# sad day at greenup dam



## fishercreekrick (Jan 19, 2010)

went to ky side across from end of long wall cast my rods out sit down seen milk jugs floating in a line down the shore line 50ft from shore after about 20min here came a boat up river pulling there nets had 2 of my rods hung in there nets seen them taking alot of fish out of the nets seen 4 bluecats taken out of nets i know where over 30# makes you wish ya had a gun.cauhgt 0 fish


----------



## Jigging Jim (Apr 3, 2010)

Yup, that's sad.


----------



## chadwimc (Jun 27, 2007)

Legally jug fishing and you want to shoot them?

Moderators???


----------



## boonecreek (Dec 28, 2006)

them be paylake fish this year.that ain,t right.


----------



## fishercreekrick (Jan 19, 2010)

the jugs were used as floats on there nets


----------



## bnt55 (Nov 15, 2009)

chadwimc said:


> Legally jug fishing and you want to shoot them?
> 
> Moderators???


Not jug fishing, net markers. There is alot of controversy over the NO regulations on catfish for the Ohio river and some states, my own included, do not feel there is enough evidence to warrant a creel limit on catfishing. This means that a person can net to their hearts content and deplete the natural resource that others work hard to catch on rod and reel.

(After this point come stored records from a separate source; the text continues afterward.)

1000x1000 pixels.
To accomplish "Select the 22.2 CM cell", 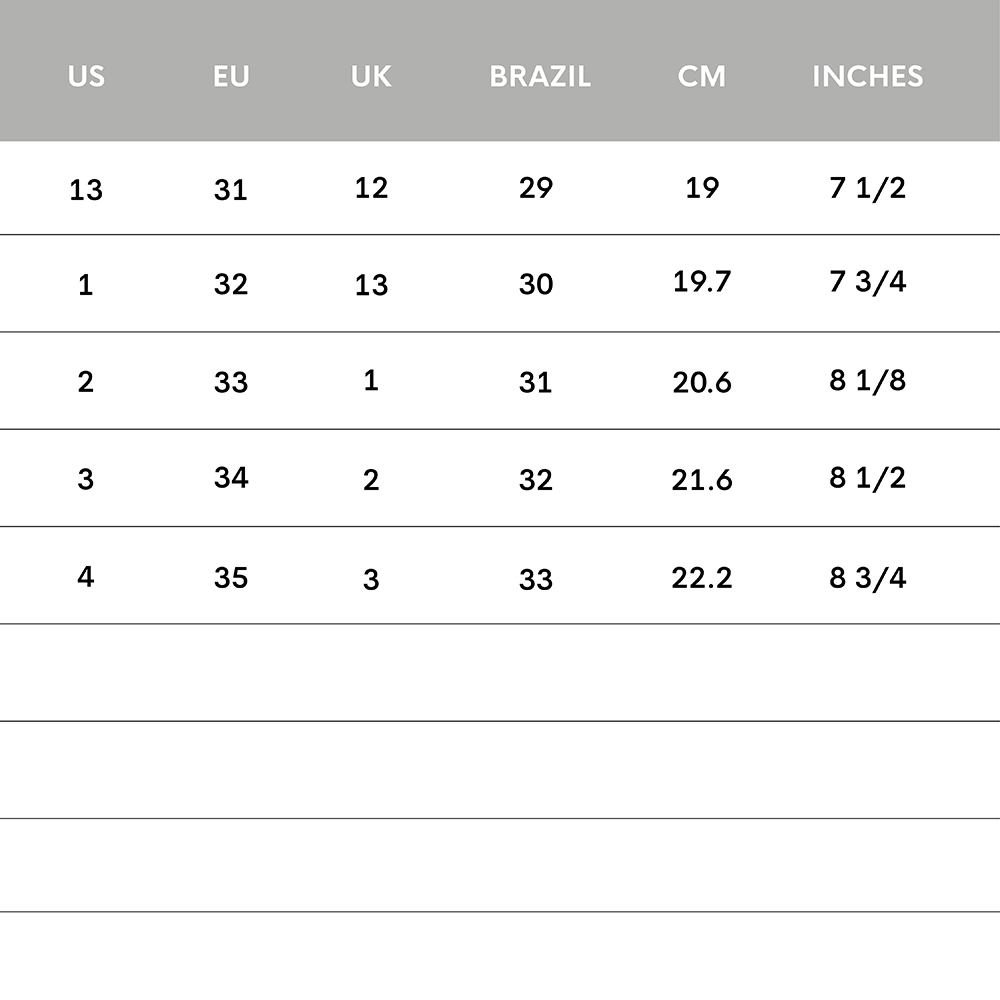I will pos(702,578).
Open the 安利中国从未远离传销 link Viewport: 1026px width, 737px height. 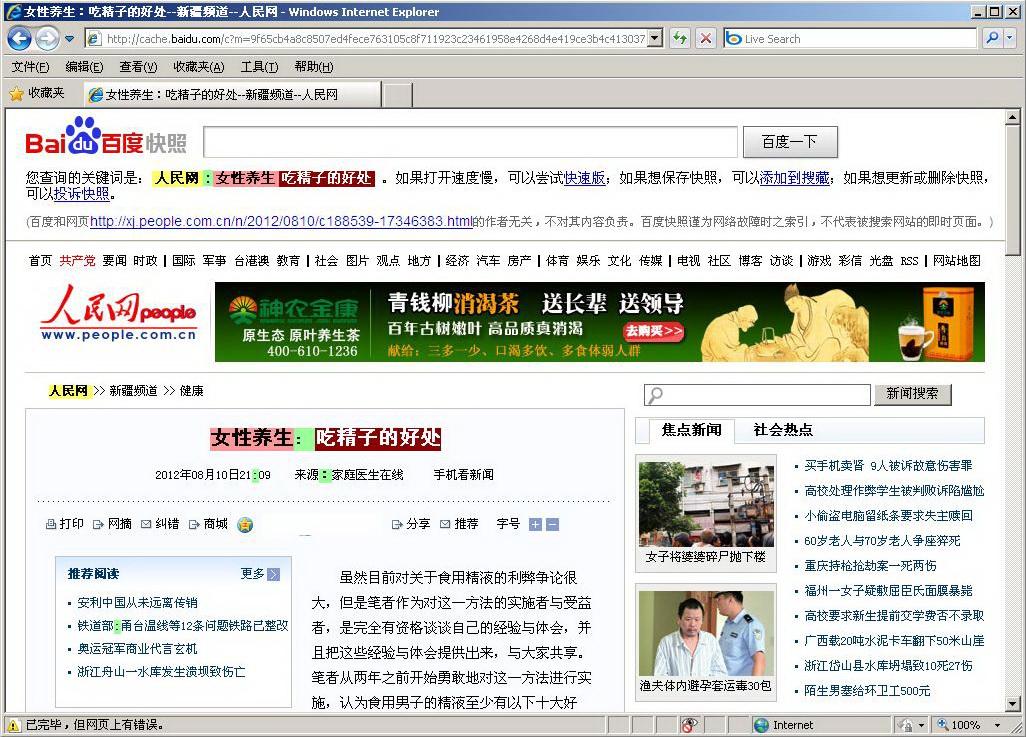coord(137,603)
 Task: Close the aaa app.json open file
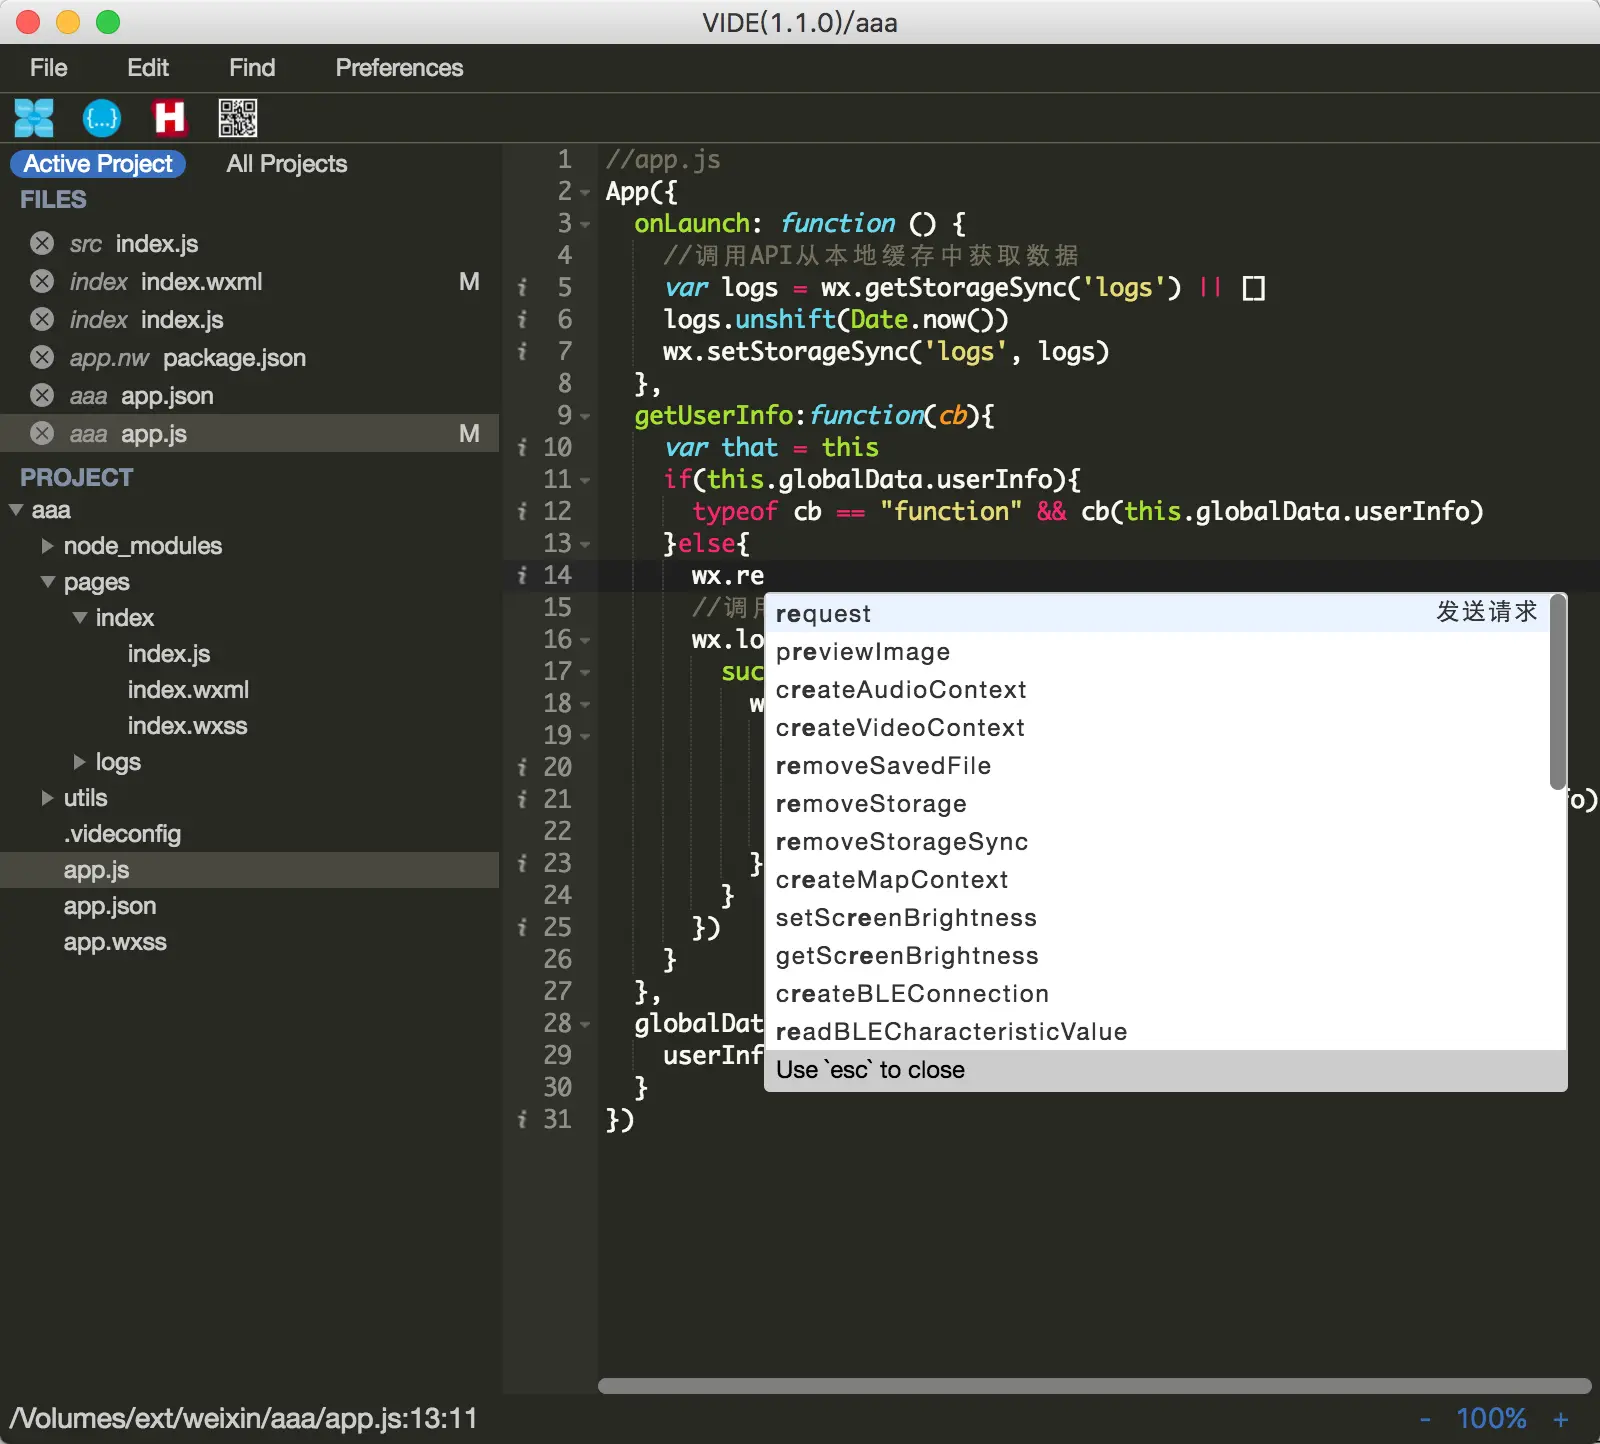(42, 395)
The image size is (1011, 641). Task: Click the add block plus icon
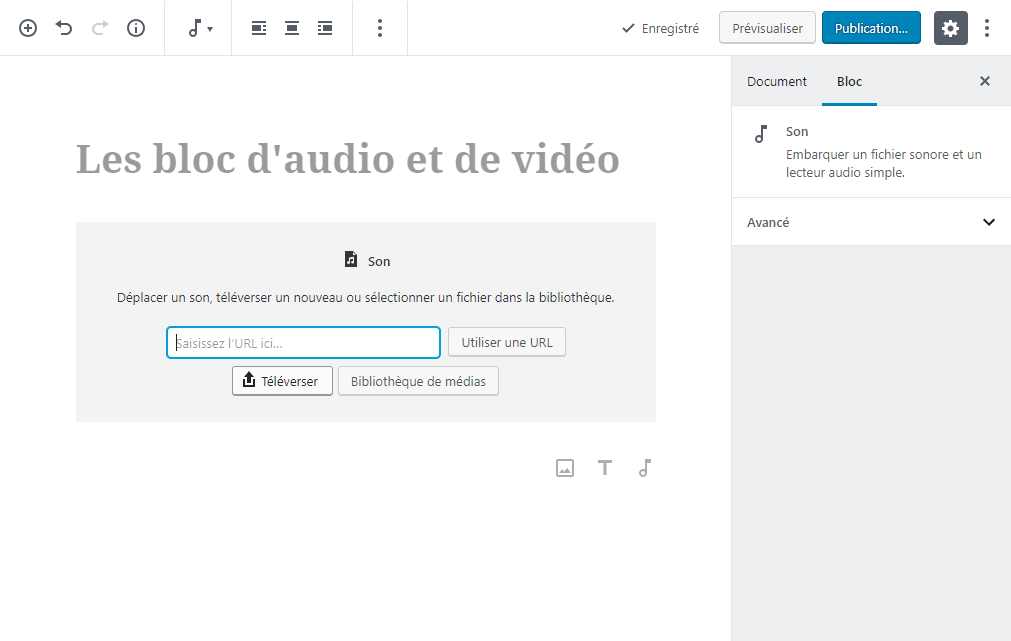28,28
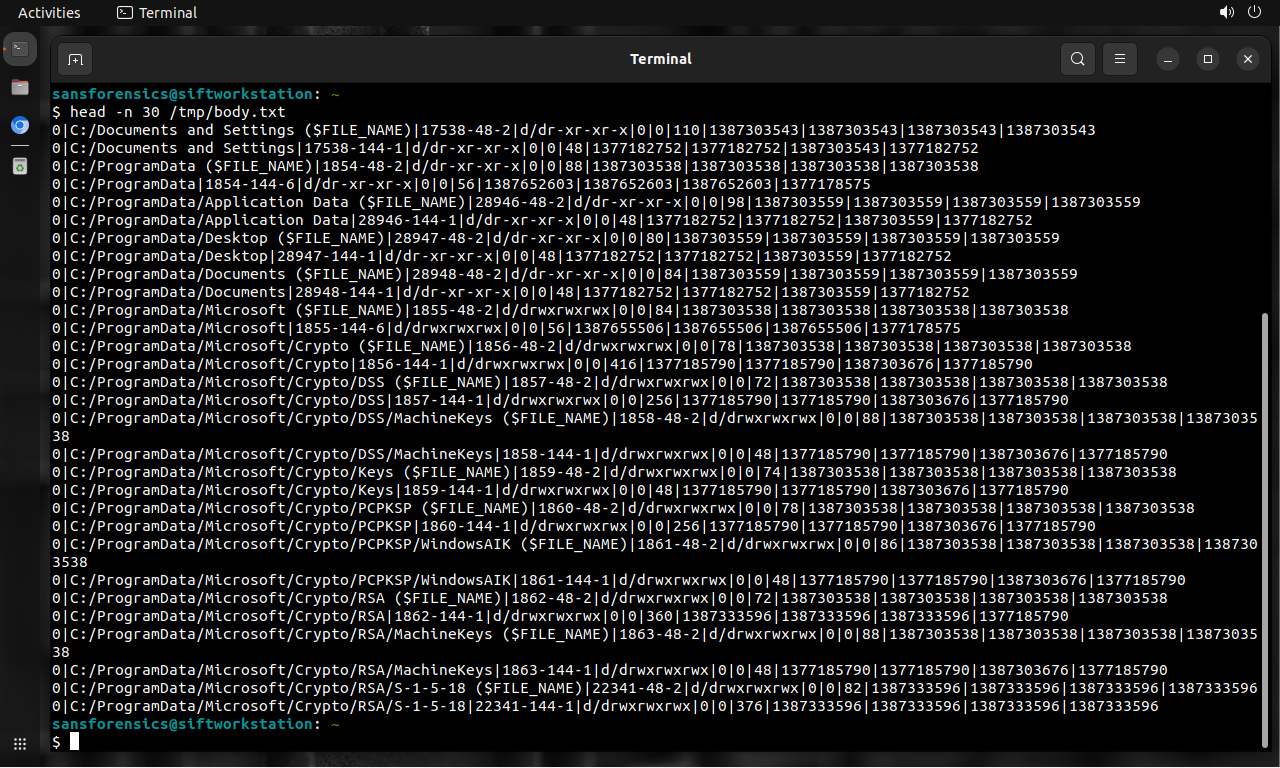Viewport: 1280px width, 768px height.
Task: Click the Terminal icon in the dock
Action: (20, 48)
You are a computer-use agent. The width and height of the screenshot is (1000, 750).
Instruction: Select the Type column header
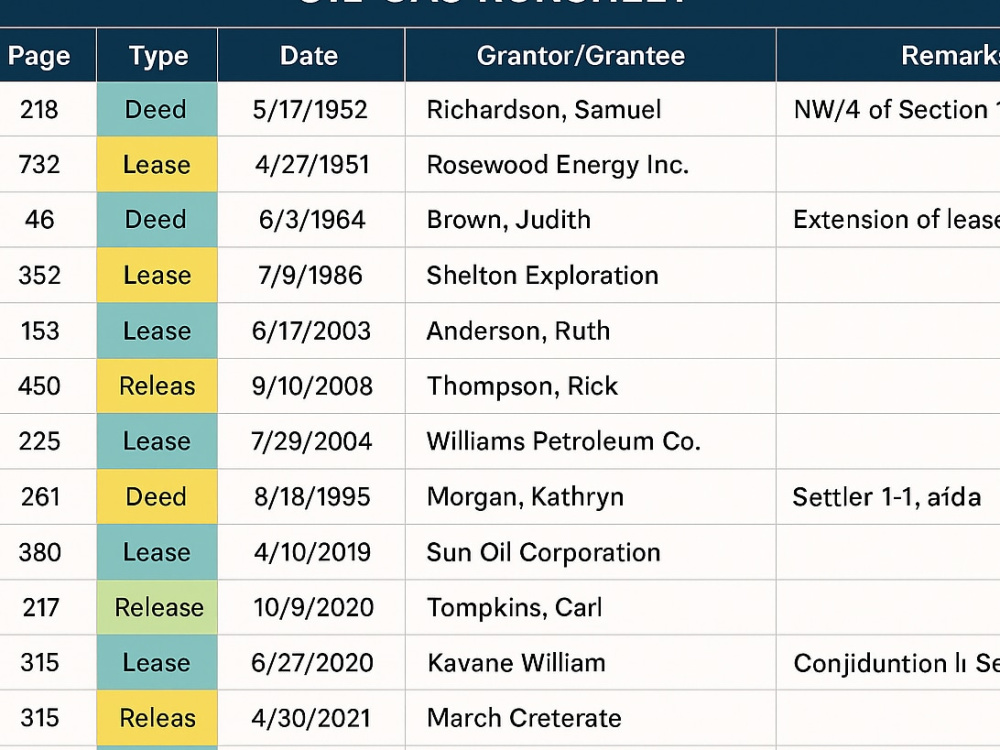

Bottom line, no matter what your stance on the issue is there should be regulations in place to reduce overfishing and protect a species, just makes common sense.


----------



## Saugeye Tom (Oct 6, 2010)

I thought they outlawed paylake netting in oh ky and ind


----------



## boonecreek (Dec 28, 2006)

i think if a person has a permit they can net fish. i don,t wecome any netters. making a killing of the expense of the river. pay lakes, eat rotten road kill. sorry, i lived on the river my entire life, and commercial fishing is a sore subject around my house. ( they don,t think much of me eather #*(%^$##@!) that all i have to say ABOUT THATTTTTT.


----------